Facebook AI, the California giant’s artificial intelligence research lab, has unveiled its first multilingual model. A powerful tool that will allow you to quickly translate any content into a hundred languages. And without altering the meaning!
Every day, Facebook makes nearly 20 billion translations on its news feed to provide information in all languages on Covid-19, relay reliable information and avoid “harmful” content. A feat made possible thanks to the efforts made by the American giant in research into machine translation with low resources and to the progress in the quality of translations.
For several years, Facebook has opened its research laboratory on artificial intelligence called Facebook AI and automated translation, reliable and fast, has become one of the most active areas of activity. It must be said that, on a daily basis, the two billion users of the social network publish content in 160 different languages. So Facebook needed to equip itself with a tool capable of multiplying translations into as many languages as possible.
Capable of translating 100 languages into 100 languages
Here is M2M-100, an AI created by the research laboratory after several years of fundamental research in machine translation. It’s the ” first multilingual machine translation model » (MMT –Multilingual Machine Translation in original version). Its strength: it can translate 100 languages… into 100 languages.

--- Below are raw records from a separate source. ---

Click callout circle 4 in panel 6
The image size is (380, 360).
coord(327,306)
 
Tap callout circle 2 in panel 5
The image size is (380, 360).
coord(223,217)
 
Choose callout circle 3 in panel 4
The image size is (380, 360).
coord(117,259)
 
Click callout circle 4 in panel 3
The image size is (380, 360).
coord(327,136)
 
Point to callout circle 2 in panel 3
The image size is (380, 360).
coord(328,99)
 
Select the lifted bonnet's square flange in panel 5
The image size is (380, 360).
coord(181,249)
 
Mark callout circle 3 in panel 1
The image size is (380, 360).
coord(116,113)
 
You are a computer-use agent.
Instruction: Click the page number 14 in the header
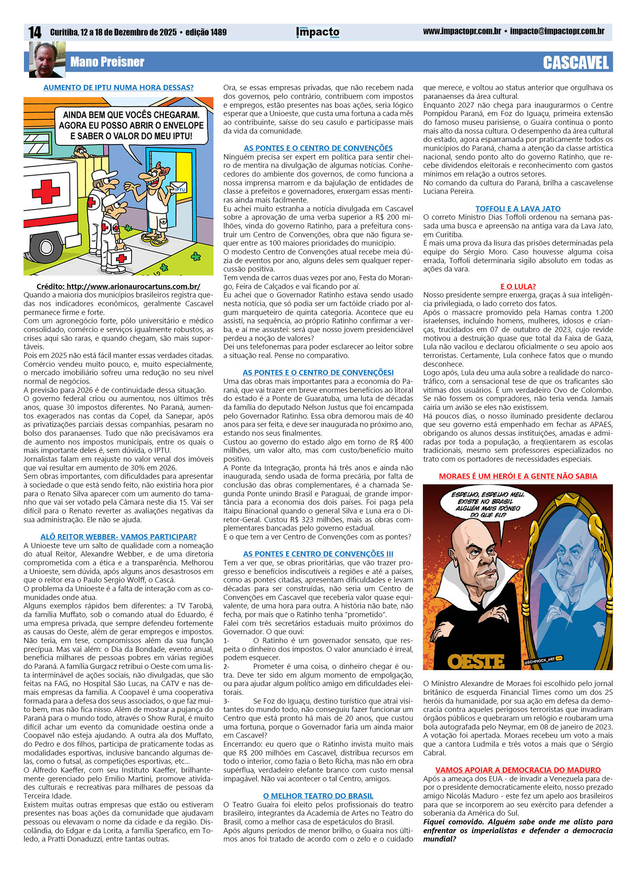click(x=35, y=32)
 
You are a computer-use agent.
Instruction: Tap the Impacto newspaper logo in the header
click(x=318, y=32)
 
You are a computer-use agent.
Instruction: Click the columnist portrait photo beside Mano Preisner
click(x=46, y=60)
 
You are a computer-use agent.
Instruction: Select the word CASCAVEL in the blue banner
click(x=575, y=63)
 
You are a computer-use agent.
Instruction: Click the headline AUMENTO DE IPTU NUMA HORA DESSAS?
click(x=118, y=88)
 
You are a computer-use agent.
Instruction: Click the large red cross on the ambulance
click(x=46, y=191)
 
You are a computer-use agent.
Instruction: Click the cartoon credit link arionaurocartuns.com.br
click(x=118, y=286)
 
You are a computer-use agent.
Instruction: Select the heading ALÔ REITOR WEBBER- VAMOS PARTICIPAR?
click(x=118, y=537)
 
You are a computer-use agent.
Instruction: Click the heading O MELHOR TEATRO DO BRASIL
click(x=318, y=796)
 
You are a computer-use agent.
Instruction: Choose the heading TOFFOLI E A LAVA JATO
click(x=517, y=208)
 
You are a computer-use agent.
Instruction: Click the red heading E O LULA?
click(x=517, y=286)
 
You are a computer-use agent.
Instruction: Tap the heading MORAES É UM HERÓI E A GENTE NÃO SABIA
click(x=517, y=476)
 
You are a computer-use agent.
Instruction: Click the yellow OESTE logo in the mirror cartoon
click(x=476, y=661)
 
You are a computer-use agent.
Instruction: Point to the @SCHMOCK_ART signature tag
click(x=543, y=659)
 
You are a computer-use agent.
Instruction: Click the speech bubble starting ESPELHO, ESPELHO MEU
click(x=488, y=505)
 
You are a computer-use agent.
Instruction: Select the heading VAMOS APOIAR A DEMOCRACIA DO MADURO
click(x=517, y=770)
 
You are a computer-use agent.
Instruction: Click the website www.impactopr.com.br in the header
click(x=462, y=31)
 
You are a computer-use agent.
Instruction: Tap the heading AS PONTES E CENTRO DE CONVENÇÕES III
click(x=318, y=554)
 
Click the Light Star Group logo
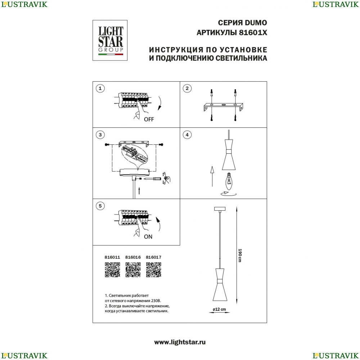point(110,40)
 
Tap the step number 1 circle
point(100,89)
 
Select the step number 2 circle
point(187,89)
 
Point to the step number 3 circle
point(100,135)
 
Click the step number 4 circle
point(187,135)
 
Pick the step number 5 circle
point(100,206)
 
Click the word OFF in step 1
point(149,120)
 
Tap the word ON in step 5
point(148,237)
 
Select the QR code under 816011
point(112,270)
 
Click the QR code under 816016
point(133,270)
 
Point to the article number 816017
point(154,257)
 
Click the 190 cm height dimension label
point(240,256)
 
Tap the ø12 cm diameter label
point(219,309)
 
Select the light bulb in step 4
point(229,181)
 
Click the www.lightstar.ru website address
point(180,342)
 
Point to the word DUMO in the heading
point(256,23)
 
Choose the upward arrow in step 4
point(212,176)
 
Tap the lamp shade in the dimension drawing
point(220,285)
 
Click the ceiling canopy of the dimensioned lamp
point(220,209)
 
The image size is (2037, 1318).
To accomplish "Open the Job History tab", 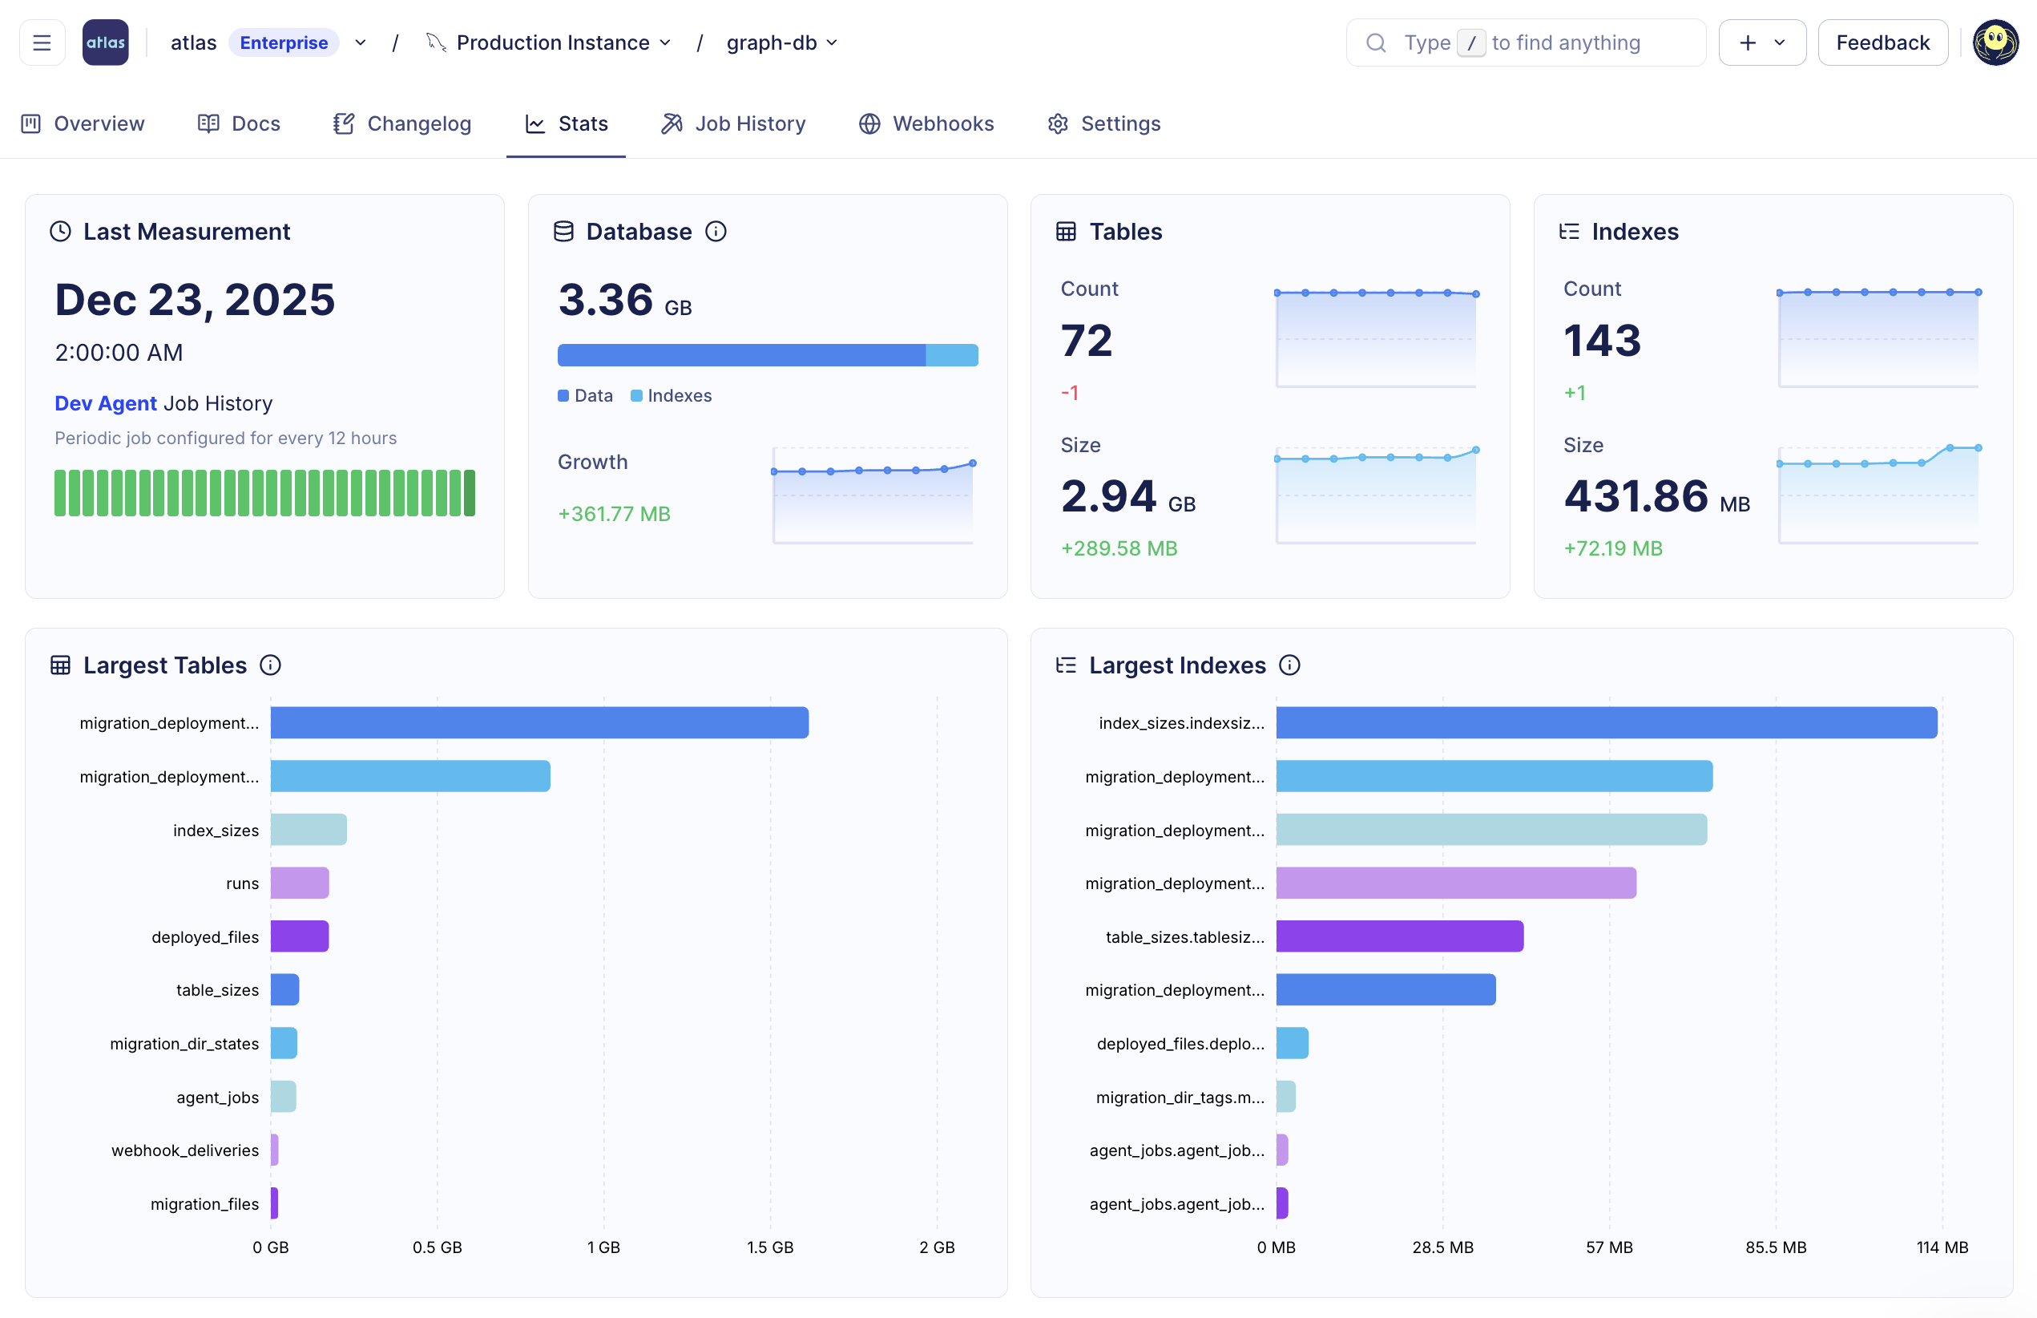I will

This means that Facebook’s AI is able to translate from Chinese to French without having to go through English as an intermediary as is often the case with multilingual models. To find how they work, these AIs tend to learn to translate from Chinese to English first, then from English to French to work out their final result. To preserve the meaning of the initial formulation, the Facebook AI model trains directly from Chinese to French.
« Typical TM systems require the creation of separate AI models for each language and each task, but this approach does not scale effectively on Facebook“, Explains one at Facebook AI. “Advanced multilingual systems can process multiple languages at once, but compromise accuracy by relying on English data to bridge the gap between source and target languages. We need a CMM model that can translate any language in any direction».
7.5 billion sentences studied
Thus, the M2M-100 was trained in a total of 2,200 linguistic departments, ie 10 times more than the best multilingual models centered on English. In total, 7.5 billion sentences in 100 languages helped build the AI dataset to make sure the initial meaning of the sentence does not suffer from cultural alteration by switching to English before moving on. land in a third language. Facebook researchers have combined complementary data mining resources (in particular ccAligned , ccMatrix and LASER) et open source.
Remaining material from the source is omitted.